Automated Monitoring with Nagios and Puppet

"If it's not monitored, it doesn't exist." That's my phrasing of a common idea; I've just absorbed it over the years and I'm not sure ( and couldn't easily determine ) to whom I should give credit.

Recently, I set up a monitoring service that used Puppet to generate configuration for Nagios to monitor various hosts and services. Bringing up a trivial, experimental monitoring server isn't difficult exactly, but there are some details that are easily forgotten. The Getting started section below shows my notes to get as far as running nagios and monitoring at the most trivial but useful level. It's intended to be a zero-to-something guide.

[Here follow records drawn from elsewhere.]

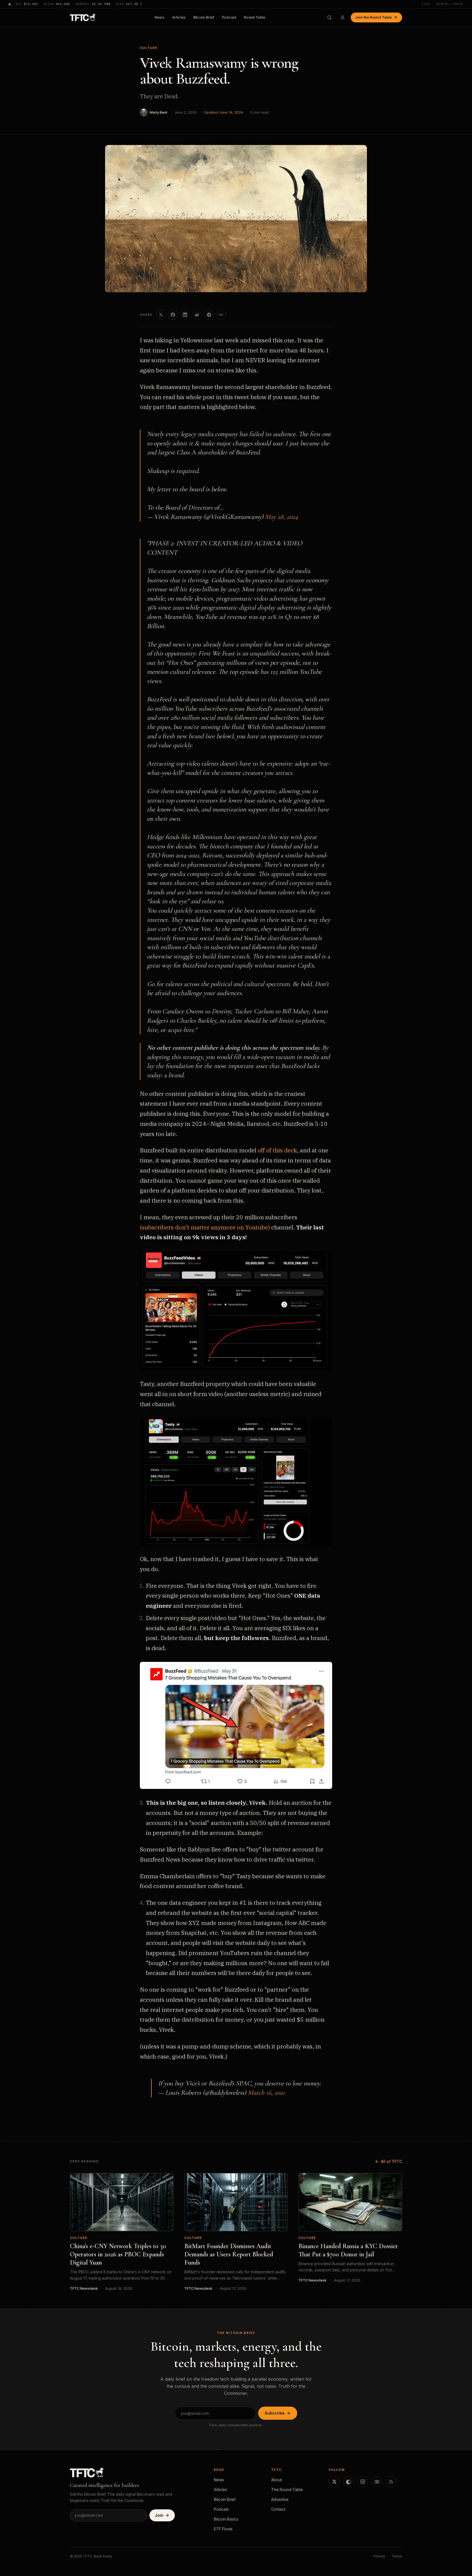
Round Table (255, 17)
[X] (334, 2481)
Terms (397, 2556)
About (276, 2479)
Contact (278, 2509)
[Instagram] (362, 2481)
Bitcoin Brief (203, 17)
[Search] (329, 17)
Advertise (279, 2499)
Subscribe (275, 2413)
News (159, 17)
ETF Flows (223, 2529)
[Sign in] (342, 17)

The next section, Generating basic Nagios configuration with Puppet, demonstrates an approach to automating the generation of nagios configuration based on the puppet server's collection of nagios_host resources exported by each node. If you're not yet at least somewhat familiar with puppet, this article might seem rather sparse on explanation, but if you are, it should give a good jump on getting some value out of it all.

Getting started

There are a few basic steps to getting going with nagios. Here is how I start a minimally useful new nagios deployment. These instructions are highly specific to RHEL-based linux distributions like CentOS in the details, but following analogous approaches on debian (based) linux and BSD systems should be profitable. One cautionary note, don't try this with nginx unless you consider yourself an expert with nginx, otherwise you'll likely waste a lot of time. Of course, it's perfectly possible, it's just that most of the various articles that trickle to the top of web search results appear to be apache focused/out of date or for one reason or another, less than helpful.

On hosts to be monitored

I use NRPE as my nagios agent. Basically the idea is that each host to be monitored runs an NRPE agent which gathers certain information about the machine and the nagios server contacts the NRPE agent instead directly checking all those details itself. This moves load from the server to the clients and reduces network chattiness.

My NRPE agents are themselves managed by puppet and although it is very straightforward to do so, it is outside the scope of this article.

Ensure that EPEL yum repo is installed first.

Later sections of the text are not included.